Conjunto de tarefas —
• 1. Segundo o texto sobre democracia abaixo, por que a ideia da democracia como valor inegociável é recente? Responda em até três frases.
• 2. Responda com base no texto sobre democracia abaixo:
(a) Que prêmio Winston Churchill recebeu?
(b) Em que lugar Abraham Lincoln fez o discurso citado?
(c) Quais governos totalitários de esquerda são mencionados?
• 3. Traduza para o inglês esta frase do texto sobre democracia: "A crise da democracia liberal, da forma como a conhecemos, é um fenômeno atual."

Texto da página —
Além de ter sido um dos maiores líderes da História, o Primeiro-Ministro britânico Winston Churchill era um grande orador e escrevia muito bem, tendo recebido o Nobel de Literatura. Uma de suas frases mais famosas é a que diz que “democracia é a pior forma de governo, salvo por todas as demais formas que têm sido experimentadas de tempos em tempos”.

Essa ideia da democracia como valor inegociável, pelo menos no mundo que tem suas bases fincadas na tradição helênica, é recente. É consequência direta justamente da II Guerra Mundial e do pós-guerra, do confronto contra governos totalitários de direita (o nazismo alemão, o fascismo italiano e o imperialismo japonês) e da ascensão de governos totalitários de esquerda (a Rússia comunista e seus satélites, a China maoísta).

Pois, mesmo assim, não faltam exemplos na História de que em momentos de aguda crise política, econômica ou social, a democracia costuma ficar sob ataque. Ou diretamente ou de forma mais dissimulada, com seus pilares sendo questionados ou minados. É o que ocorre hoje em várias partes do mundo. A crise da democracia liberal, da forma como a conhecemos, é um fenômeno atual.

Nesses momentos é que precisamos cerrar fileiras na defesa do Estado Democrático de Direito. Ele é um porto seguro. É a base que permite à sociedade enfrentar as dificuldades com mais segurança e menos incertezas.

Curiosamente, as pessoas têm ideias e visões distintas do que é democracia. Muitas dessas visões são reducionistas, se prendem a um detalhe ou outro, se afastando daquilo que é essencial.

Em um discurso proferido no cemitério militar em Gettysburg, palco de uma batalha decisiva durante a Guerra Civil norte-americana, o Presidente Abraham Lincoln falou em um “governo do povo, para o povo e pelo povo”. A partir daí se cristalizou a ideia de que a vontade do povo seria soberana dispensando, assim, todas as outras características fundamentais de um regime democrático.

Trechos das linhas —
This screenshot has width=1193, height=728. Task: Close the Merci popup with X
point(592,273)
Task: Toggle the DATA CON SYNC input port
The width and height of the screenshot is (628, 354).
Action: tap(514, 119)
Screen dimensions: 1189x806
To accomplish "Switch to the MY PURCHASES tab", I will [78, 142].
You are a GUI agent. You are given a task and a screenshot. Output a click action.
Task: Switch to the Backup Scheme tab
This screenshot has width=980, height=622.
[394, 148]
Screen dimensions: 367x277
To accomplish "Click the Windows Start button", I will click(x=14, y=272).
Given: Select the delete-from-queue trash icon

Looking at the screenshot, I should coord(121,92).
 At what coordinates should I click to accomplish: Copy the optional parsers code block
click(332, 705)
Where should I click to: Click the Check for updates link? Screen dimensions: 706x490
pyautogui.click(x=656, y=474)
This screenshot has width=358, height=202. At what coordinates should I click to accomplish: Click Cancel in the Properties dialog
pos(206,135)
==
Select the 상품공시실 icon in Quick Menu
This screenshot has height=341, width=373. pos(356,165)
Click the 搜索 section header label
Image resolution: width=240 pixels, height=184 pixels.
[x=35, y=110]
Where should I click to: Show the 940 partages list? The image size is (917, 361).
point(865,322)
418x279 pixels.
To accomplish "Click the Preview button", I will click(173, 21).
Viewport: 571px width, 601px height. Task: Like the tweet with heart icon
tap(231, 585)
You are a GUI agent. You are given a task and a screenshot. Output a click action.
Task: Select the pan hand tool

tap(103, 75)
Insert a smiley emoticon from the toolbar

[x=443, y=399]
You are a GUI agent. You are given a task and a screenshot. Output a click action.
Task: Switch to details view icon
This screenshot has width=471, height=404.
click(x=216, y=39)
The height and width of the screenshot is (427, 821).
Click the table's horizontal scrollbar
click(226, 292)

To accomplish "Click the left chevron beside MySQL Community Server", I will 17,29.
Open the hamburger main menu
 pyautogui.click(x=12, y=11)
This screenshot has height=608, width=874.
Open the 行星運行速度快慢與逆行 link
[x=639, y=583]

Respostas por tarefa —
• 1. Porque ela é consequência direta da II Guerra Mundial e do pós-guerra. Nasceu do confronto contra governos totalitários de direita, como o nazismo alemão, o fascismo italiano e o imperialismo japonês. Nasceu também da ascensão de governos totalitários de esquerda, como a Rússia comunista e seus satélites e a China maoísta.

• 2.
(a) O Nobel de Literatura.
(b) No cemitério militar em Gettysburg.
(c) A Rússia comunista e seus satélites e a China maoísta.

• 3. The crisis of liberal democracy, as we know it, is a current phenomenon.